■ **How to complete this task**:
Exactly the lines below from the one with "You are a GUI" up to and including the one with "The image size is (857, 580)." make up the answer, with nothing else added.

■ **Extracted records**:
::::::::

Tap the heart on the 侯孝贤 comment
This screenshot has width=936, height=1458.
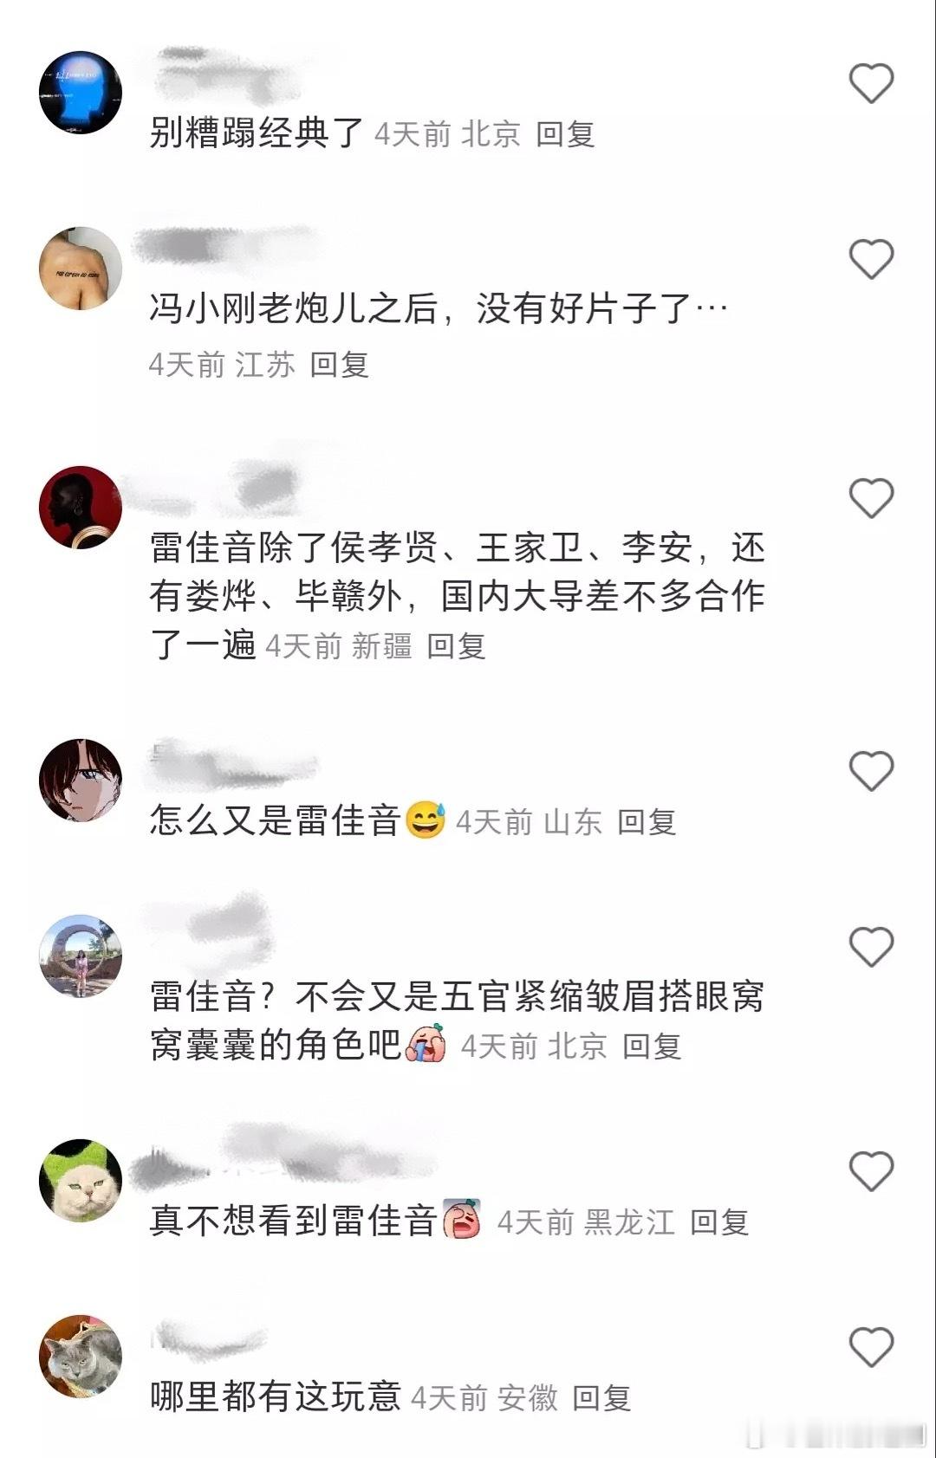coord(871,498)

::::::::

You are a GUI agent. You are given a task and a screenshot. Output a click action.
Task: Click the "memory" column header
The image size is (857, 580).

::::::::

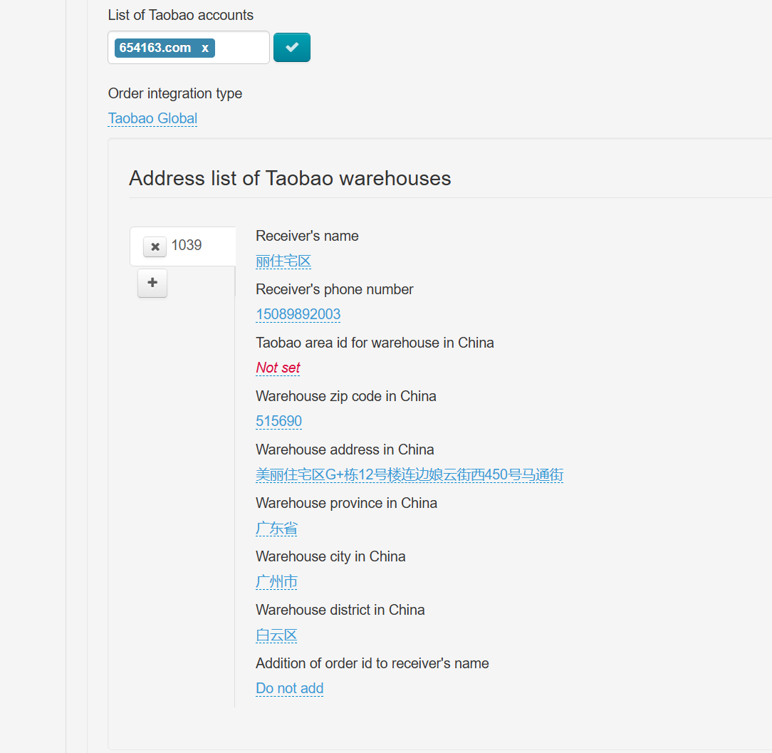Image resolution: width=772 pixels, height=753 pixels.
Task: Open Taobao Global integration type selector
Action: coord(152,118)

::::::::

■ **Solution for this problem**:
You are a GUI agent. You are given a task and a screenshot. Output a click action.
Task: Click the "memory" column header
The image size is (857, 580).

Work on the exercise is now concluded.